WRITTEN REQUEST: Reproduce the records from the line containing "Task: Click the Step Out icon" down to the end of the records, substituting "symbol" for "icon" and changing nothing else.

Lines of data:
####################

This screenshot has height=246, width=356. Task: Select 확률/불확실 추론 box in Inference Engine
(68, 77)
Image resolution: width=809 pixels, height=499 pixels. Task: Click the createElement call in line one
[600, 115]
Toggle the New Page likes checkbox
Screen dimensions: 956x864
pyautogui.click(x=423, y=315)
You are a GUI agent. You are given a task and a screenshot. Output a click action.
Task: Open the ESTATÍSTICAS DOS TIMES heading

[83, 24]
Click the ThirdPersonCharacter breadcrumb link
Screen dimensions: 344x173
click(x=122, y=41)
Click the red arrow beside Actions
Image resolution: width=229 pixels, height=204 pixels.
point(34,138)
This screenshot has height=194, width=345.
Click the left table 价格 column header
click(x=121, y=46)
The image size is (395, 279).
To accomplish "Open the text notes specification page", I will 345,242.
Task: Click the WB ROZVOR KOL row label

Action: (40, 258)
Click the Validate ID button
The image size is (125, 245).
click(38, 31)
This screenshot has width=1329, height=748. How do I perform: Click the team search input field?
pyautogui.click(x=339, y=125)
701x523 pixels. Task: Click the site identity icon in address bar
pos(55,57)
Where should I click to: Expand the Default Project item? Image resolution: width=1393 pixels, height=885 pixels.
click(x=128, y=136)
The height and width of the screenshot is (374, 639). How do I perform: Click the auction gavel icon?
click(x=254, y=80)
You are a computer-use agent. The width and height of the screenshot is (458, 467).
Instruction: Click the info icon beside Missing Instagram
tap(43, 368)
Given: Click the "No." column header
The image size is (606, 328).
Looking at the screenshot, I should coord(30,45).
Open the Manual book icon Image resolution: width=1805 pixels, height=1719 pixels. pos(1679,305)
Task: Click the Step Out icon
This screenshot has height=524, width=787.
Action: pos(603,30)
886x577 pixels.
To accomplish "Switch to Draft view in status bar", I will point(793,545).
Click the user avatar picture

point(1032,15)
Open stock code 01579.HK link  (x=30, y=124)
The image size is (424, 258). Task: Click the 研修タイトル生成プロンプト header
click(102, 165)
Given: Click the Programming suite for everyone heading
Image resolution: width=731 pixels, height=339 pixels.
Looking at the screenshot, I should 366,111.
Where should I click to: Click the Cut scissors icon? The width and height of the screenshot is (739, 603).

####################

TASK SOLUTION:
Task: Click the Step Out symbol
This screenshot has height=524, width=787.
Action: pos(603,30)
886x577 pixels.
To accomplish "Switch to Draft view in status bar", I will point(793,545).
Click the user avatar picture

point(1032,15)
Open stock code 01579.HK link  (x=30, y=124)
The image size is (424, 258). Task: Click the 研修タイトル生成プロンプト header
click(102, 165)
Given: Click the Programming suite for everyone heading
Image resolution: width=731 pixels, height=339 pixels.
Looking at the screenshot, I should 366,111.
Where should I click to: Click the Cut scissors symbol? The width and height of the screenshot is (739, 603).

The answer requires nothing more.